| lists.openwall.net | lists / announce owl-users owl-dev john-users john-dev passwdqc-users yescrypt popa3d-users / oss-security kernel-hardening musl sabotage tlsify passwords / crypt-dev xvendor / Bugtraq Full-Disclosure linux-kernel linux-netdev linux-ext4 linux-hardening linux-cve-announce PHC | |
|
Open Source and information security mailing list archives
| ||
|
Message-ID: <CAO9qdTH=tk4dSjULYS-yR+YOri8=55af8L+M6FRB-hsPRz6qww@mail.gmail.com>
Date: Thu, 24 Apr 2025 15:36:46 +0900
From: Jeongjun Park <aha310510@...il.com>
To: Lorenzo Stoakes <lorenzo.stoakes@...cle.com>
Cc: Liam.Howlett@...cle.com, akpm@...ux-foundation.org, willy@...radead.org,
linux-kernel@...r.kernel.org,
syzbot+a2b84e569d06ca3a949c@...kaller.appspotmail.com
Subject: Re: [PATCH v2] ipc: fix to protect IPCS lookups using RCU
Lorenzo Stoakes <lorenzo.stoakes@...cle.com> wrote:
>
> You sent this mail twice by mistake, and didn't link to the original
> thread, since you sent v1 2 months ago it's really useful to provide a link
> (here it's [0] ).
>
> [0]: https://lore.kernel.org/all/20250214180157.10288-1-aha310510@gmail.com/
>
> Your description is entirely missing any 'a syzkaller report encountered an
> issue whereby [blah blah blah]'. Please add this.
>
> On Tue, Apr 22, 2025 at 09:48:43PM +0900, Jeongjun Park wrote:
> > idr_for_each() is protected by rwsem, but this is not enough. If it is not
> > protected by the RCU read-critical region, when we call radix_tree_node_free()

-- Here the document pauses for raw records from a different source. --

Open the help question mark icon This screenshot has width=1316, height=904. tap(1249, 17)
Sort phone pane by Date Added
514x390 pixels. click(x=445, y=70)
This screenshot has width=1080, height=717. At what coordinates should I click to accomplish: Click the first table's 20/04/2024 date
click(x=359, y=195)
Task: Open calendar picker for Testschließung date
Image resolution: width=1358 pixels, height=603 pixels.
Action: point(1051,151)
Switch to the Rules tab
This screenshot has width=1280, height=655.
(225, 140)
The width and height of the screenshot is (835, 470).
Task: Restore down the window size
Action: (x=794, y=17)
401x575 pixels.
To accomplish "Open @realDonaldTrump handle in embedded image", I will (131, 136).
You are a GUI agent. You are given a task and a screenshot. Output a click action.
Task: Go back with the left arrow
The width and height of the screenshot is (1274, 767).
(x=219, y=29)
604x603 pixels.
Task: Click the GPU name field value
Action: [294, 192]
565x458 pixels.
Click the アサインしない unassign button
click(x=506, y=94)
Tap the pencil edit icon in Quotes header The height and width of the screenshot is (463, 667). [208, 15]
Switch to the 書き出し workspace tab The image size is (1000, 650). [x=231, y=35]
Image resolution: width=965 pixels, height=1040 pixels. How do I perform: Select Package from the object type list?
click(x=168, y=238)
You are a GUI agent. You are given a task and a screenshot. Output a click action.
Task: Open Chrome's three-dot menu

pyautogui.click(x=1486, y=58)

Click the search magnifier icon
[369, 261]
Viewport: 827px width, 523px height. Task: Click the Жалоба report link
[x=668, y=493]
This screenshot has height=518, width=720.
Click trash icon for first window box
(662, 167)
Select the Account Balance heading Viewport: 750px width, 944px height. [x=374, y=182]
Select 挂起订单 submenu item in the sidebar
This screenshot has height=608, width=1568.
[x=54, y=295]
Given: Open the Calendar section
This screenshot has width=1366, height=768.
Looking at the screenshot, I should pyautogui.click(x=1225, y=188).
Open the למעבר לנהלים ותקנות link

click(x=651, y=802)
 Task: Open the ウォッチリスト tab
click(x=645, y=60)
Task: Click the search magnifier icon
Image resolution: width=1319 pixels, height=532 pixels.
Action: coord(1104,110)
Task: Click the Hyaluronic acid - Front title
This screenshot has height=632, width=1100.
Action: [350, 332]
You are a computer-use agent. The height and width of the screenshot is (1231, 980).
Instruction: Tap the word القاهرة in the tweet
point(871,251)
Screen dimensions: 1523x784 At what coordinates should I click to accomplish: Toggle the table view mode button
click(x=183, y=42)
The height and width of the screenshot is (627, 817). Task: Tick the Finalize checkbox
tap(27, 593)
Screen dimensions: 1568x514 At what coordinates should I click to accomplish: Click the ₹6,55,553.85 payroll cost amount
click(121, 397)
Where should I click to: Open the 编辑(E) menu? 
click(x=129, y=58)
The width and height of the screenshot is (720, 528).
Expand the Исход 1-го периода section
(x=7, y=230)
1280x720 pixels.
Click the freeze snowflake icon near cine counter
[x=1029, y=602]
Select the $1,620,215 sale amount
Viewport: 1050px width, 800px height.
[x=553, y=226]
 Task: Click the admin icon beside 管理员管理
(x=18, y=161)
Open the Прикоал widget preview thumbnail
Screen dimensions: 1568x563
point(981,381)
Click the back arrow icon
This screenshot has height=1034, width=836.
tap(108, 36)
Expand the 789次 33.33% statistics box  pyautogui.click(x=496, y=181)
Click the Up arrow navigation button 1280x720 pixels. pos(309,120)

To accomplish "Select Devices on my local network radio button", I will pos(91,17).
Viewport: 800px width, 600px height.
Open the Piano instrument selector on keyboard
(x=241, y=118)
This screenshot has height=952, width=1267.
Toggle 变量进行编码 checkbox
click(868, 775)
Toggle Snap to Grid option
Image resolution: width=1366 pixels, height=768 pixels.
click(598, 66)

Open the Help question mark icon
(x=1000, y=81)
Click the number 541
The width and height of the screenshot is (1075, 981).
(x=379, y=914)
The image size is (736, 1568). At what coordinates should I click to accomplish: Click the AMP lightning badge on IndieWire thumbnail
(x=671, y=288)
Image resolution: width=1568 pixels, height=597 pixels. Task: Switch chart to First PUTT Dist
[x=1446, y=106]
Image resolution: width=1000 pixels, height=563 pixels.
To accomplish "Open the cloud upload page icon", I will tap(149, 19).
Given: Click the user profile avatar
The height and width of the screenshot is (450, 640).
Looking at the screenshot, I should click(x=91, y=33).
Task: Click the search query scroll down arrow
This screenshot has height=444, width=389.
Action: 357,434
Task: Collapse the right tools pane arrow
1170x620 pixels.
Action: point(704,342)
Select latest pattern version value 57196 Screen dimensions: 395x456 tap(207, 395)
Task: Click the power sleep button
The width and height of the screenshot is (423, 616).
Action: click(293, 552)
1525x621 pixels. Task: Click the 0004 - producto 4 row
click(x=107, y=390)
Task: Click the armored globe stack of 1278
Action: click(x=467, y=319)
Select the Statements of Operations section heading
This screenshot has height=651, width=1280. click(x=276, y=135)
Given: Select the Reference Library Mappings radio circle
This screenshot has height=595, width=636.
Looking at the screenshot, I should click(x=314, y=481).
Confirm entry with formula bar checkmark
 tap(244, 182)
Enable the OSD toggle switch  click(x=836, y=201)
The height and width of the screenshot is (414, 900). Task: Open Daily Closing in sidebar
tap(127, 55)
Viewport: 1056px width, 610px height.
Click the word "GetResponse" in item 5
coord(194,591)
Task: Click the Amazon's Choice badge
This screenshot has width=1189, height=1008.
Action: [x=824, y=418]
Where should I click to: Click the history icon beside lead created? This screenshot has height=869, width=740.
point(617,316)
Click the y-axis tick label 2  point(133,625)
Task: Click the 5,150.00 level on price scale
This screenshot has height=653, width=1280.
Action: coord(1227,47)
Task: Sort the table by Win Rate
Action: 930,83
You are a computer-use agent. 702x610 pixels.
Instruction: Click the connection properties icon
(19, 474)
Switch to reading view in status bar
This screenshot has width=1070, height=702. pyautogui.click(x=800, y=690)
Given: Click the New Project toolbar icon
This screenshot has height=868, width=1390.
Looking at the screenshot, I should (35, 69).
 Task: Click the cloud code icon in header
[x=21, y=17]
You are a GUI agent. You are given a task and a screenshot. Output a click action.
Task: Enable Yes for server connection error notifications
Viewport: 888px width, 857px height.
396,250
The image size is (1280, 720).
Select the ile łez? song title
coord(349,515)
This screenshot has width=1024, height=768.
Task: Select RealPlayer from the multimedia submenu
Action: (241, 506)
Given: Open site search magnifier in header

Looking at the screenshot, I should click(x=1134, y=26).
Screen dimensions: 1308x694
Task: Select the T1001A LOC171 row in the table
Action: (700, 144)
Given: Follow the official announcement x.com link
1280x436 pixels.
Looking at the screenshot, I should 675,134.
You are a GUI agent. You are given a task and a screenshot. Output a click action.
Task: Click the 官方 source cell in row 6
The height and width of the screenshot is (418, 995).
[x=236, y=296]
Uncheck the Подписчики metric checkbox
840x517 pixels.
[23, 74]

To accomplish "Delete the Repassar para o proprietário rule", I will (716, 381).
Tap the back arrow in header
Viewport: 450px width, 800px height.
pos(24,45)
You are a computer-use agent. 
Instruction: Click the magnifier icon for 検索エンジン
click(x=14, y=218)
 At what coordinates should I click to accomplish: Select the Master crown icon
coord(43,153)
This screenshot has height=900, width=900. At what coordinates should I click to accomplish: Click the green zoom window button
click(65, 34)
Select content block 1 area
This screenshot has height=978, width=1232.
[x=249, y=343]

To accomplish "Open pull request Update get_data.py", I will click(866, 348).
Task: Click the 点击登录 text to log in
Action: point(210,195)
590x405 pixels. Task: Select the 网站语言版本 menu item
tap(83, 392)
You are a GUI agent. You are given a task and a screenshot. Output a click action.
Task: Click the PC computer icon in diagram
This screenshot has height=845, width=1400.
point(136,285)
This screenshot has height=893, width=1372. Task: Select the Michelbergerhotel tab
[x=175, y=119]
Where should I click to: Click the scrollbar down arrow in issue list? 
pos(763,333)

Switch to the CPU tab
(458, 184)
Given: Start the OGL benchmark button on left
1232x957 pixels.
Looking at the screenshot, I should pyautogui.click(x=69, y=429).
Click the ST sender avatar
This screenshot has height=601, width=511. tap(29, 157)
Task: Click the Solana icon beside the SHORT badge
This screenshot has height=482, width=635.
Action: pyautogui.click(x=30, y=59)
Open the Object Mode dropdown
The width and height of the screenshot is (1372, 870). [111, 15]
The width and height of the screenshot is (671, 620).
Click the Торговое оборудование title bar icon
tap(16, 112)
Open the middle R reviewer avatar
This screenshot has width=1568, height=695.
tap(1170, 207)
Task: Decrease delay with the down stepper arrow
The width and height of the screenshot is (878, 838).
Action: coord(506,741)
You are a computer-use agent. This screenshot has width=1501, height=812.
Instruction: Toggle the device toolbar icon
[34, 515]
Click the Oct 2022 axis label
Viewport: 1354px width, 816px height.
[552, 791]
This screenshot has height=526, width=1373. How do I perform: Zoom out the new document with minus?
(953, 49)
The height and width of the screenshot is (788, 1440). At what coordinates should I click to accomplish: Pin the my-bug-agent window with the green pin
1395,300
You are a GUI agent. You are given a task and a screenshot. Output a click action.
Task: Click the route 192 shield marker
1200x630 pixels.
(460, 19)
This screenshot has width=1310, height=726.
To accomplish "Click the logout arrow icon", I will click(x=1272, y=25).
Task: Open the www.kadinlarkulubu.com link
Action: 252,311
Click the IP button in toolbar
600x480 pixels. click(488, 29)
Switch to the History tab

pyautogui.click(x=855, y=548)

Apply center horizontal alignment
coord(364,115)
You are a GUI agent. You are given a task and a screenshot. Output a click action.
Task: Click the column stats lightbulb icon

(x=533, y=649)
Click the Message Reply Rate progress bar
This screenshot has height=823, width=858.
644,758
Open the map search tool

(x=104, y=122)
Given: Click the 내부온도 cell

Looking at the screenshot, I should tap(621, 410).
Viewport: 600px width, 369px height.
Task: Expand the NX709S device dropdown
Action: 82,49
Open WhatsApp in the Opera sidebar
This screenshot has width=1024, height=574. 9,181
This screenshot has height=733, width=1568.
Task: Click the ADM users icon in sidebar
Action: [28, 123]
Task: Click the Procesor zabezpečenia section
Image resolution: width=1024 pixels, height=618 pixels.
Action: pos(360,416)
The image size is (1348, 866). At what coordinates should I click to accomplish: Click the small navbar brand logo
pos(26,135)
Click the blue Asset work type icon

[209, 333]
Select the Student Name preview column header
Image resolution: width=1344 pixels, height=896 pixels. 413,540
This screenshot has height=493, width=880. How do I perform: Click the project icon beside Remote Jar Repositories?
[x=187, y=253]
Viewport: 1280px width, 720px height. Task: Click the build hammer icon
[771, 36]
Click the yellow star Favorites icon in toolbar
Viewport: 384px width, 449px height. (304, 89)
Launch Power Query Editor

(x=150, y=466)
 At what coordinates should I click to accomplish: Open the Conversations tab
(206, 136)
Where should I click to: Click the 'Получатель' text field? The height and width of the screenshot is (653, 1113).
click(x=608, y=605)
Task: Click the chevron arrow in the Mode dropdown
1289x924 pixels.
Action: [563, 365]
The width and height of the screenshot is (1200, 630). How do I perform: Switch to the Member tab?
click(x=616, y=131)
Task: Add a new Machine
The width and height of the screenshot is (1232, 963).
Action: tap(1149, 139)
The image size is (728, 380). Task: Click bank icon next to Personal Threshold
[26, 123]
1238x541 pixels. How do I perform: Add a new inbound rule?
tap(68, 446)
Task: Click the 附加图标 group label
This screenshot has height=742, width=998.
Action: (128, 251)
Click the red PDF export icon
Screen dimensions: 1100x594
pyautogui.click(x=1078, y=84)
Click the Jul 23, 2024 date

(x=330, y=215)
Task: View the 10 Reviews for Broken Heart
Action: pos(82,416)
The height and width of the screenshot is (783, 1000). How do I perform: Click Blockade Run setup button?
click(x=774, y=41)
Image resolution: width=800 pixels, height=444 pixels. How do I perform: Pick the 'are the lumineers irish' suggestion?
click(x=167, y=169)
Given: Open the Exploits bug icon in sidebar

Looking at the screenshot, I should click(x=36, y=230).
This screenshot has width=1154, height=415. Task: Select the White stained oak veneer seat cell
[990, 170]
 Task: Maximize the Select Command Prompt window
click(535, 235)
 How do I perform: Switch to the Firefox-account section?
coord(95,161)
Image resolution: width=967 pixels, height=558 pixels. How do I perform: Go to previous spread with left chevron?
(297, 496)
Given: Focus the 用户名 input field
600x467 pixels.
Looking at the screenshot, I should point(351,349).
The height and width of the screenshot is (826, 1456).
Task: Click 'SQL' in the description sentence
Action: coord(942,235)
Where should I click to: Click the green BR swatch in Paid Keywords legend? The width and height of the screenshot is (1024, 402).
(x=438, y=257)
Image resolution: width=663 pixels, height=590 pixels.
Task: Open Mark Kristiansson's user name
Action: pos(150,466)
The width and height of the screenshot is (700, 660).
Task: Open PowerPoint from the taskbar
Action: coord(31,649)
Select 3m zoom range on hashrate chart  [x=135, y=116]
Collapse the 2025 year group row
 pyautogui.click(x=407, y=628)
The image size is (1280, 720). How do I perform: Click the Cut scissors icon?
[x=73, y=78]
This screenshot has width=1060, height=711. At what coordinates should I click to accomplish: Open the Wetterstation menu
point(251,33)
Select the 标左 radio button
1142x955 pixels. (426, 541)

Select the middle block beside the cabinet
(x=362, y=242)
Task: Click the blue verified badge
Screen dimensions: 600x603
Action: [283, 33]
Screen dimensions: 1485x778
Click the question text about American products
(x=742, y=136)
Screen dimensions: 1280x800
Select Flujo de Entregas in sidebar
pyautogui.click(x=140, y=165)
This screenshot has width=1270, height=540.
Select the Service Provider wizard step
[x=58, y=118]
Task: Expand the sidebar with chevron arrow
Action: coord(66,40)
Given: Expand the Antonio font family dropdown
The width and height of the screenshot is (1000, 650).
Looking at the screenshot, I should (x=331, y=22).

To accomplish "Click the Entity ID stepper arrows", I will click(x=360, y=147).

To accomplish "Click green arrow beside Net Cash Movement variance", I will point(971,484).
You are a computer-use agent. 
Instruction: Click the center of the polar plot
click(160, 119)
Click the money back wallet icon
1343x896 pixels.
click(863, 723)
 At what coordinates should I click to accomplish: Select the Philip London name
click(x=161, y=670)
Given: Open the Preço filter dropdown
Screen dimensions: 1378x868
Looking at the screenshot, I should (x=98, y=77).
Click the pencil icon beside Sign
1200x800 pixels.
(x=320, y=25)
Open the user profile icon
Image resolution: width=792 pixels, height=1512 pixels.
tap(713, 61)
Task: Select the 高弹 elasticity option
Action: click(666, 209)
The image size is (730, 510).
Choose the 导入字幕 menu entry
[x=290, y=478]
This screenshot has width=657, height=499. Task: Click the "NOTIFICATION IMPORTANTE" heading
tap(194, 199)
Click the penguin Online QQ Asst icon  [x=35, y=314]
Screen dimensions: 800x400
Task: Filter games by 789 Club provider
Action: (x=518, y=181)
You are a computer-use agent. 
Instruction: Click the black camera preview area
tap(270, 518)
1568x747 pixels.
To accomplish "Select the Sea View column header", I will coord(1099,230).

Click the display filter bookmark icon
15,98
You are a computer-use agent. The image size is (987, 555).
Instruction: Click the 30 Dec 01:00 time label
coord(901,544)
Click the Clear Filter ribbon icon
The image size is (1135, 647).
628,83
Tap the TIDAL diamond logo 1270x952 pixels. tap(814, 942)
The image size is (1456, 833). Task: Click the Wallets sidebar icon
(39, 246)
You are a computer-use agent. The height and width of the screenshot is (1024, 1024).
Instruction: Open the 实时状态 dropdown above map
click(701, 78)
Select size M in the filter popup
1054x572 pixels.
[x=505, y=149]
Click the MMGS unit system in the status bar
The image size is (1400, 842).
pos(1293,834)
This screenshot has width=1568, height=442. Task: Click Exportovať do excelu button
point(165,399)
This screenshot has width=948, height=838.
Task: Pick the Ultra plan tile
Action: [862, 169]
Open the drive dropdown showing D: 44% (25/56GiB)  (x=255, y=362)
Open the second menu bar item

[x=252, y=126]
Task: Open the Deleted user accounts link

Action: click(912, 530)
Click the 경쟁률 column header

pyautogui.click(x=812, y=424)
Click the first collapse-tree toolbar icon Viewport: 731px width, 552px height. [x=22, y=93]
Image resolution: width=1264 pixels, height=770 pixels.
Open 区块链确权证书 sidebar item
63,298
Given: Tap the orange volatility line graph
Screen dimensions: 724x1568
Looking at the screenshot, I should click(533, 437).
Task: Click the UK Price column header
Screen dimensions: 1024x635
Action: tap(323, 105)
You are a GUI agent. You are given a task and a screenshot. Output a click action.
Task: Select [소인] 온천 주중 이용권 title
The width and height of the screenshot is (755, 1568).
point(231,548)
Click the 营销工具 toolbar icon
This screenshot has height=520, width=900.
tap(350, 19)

> > via call_rcu() to free the struct radix_tree_node, the node will be freed
> > immediately, and when we read the next node in radix_tree_for_each_slot(),
> > we can read the already freed memory.
>
> What is calling call_rcu(), or radix_tree_for_each_slot() etc.? Presumably
> idr_for_each? Maybe worth saying soe xplicitly.
>
> >
> > Therefore, we need to add code to make sure that idr_for_each() is protected
> > within the RCU read-critical region when we call it in shm_destroy_orphaned().
> >
> > Reported-by: syzbot+a2b84e569d06ca3a949c@...kaller.appspotmail.com
>
> In Matthew's reply to you in the original thread he says 'if anybody is
> wondering what the hell this is about [link]'. It would have been useful to
> include this link here [1].
>
> [1]: https://lore.kernel.org/linux-kernel/67af13f8.050a0220.21dd3.0038.GAE@google.com/
>
> > Fixes: b34a6b1da371 ("ipc: introduce shm_rmid_forced sysctl")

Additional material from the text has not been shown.